# Task
Put each line of the records below into a numbered list, leaving out the blank lines.

# Entries supplied
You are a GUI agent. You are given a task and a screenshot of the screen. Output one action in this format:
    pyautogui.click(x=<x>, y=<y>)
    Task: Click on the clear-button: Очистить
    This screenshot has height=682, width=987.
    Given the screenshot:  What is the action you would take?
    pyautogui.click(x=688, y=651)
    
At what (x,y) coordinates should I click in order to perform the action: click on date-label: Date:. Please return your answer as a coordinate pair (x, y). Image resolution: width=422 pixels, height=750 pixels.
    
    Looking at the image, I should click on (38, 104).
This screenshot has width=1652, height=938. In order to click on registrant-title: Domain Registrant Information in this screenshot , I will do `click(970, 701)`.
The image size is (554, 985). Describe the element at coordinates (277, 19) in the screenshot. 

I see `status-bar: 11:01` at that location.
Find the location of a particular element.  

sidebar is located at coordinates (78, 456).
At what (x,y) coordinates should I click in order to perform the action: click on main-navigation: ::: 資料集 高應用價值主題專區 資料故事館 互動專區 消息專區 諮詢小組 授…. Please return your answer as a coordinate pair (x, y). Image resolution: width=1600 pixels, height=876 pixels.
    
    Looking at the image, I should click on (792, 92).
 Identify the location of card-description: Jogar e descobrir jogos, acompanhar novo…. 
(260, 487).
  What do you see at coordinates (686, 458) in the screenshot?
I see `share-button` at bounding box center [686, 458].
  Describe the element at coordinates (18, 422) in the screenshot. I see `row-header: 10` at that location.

# Answer box
1. You are a GUI agent. You are given a task and a screenshot of the screen. Output one action in this format:
2.     pyautogui.click(x=<x>, y=<y>)
3.     Task: Click on the clear-button: Очистить
4.     This screenshot has height=682, width=987.
5.     Given the screenshot:  What is the action you would take?
6.     pyautogui.click(x=688, y=651)
7. At what (x,y) coordinates should I click in order to perform the action: click on date-label: Date:. Please return your answer as a coordinate pair (x, y). Image resolution: width=422 pixels, height=750 pixels.
8.     Looking at the image, I should click on (38, 104).
9. This screenshot has width=1652, height=938. In order to click on registrant-title: Domain Registrant Information in this screenshot , I will do `click(970, 701)`.
10. The image size is (554, 985). Describe the element at coordinates (277, 19) in the screenshot. 
11. I see `status-bar: 11:01` at that location.
12. Find the location of a particular element.  
13. sidebar is located at coordinates (78, 456).
14. At what (x,y) coordinates should I click in order to perform the action: click on main-navigation: ::: 資料集 高應用價值主題專區 資料故事館 互動專區 消息專區 諮詢小組 授…. Please return your answer as a coordinate pair (x, y). Image resolution: width=1600 pixels, height=876 pixels.
15.     Looking at the image, I should click on (792, 92).
16.  Identify the location of card-description: Jogar e descobrir jogos, acompanhar novo…. 
17. (260, 487).
18.   What do you see at coordinates (686, 458) in the screenshot?
19. I see `share-button` at bounding box center [686, 458].
20.   Describe the element at coordinates (18, 422) in the screenshot. I see `row-header: 10` at that location.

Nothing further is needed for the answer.